O vice-primeiro-ministro defendeu, na Feira, que a situação de Portugal é «muito diferente» da grega, em resultado do «mérito e esforço» dos cidadãos nacionais.

«A nossa situação, felizmente, é diferente e eu não arriscaria aquilo que nós já conquistámos com confusões, com amálgamas que acho que não fazem sentido», declarou Paulo Portas, à margem da cerimónia de entrega do estatuto PME Excelência a 1845 empresas.

Anunciando que irá aguardar pelas iniciativas que o novo governo grego venha a tomar antes de comentar a influência que essas poderão ter na política europeia, o governante insiste que «a situação de Portugal, felizmente, é muito diferente», em resultado do «mérito e esforço» dos cidadãos nacionais.

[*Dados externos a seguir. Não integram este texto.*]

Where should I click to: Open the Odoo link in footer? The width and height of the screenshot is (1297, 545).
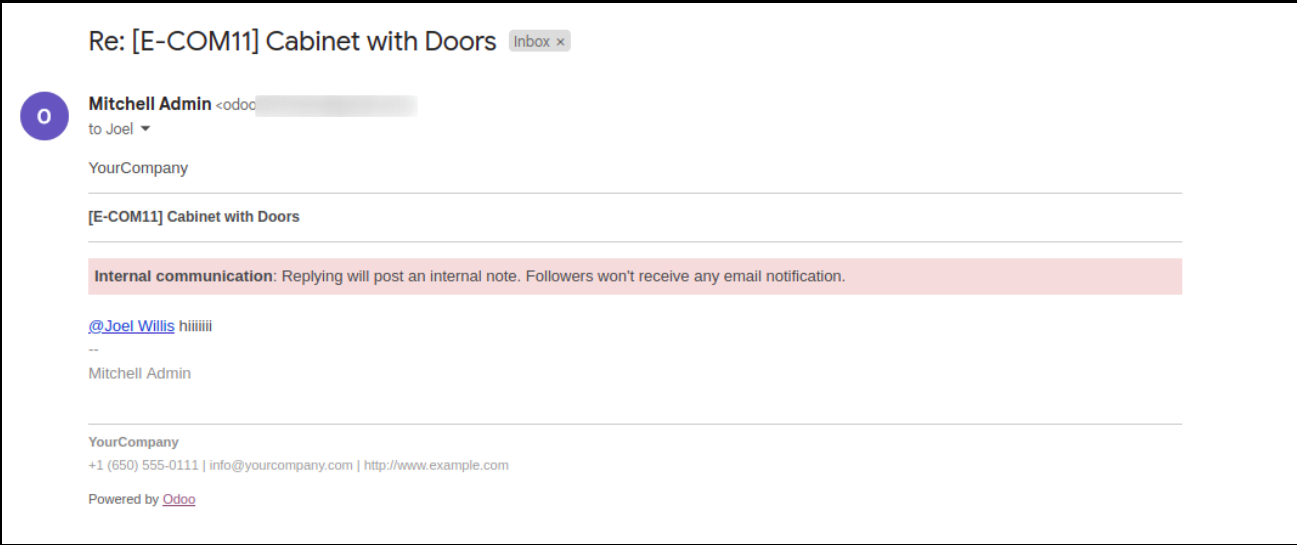(x=179, y=499)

Para Paulo Portas, foi desse esforço que resultaram as razões que agora justificam a diferença entre os dois países, começando pelo facto de que «a Grécia ainda tem a troika em Atenas, [enquanto] Portugal terminou o programa».

Em seguida, o governante nota que «Portugal teve um só resgate, [enquanto] a Grécia vai no segundo e ninguém sabe se não precisa de um terceiro».

Por fim, Paulo Portas refere também que, no contexto da dívida nacional, «Portugal tem os seus juros a 10 anos a 2,2 % e a Grécia tem-nos a 8,8%».

O vice-primeiro-ministro concluiu, por isso, que «Portugal tem melhores expectativas de confiança económica e redução progressiva do desemprego do que a Grécia».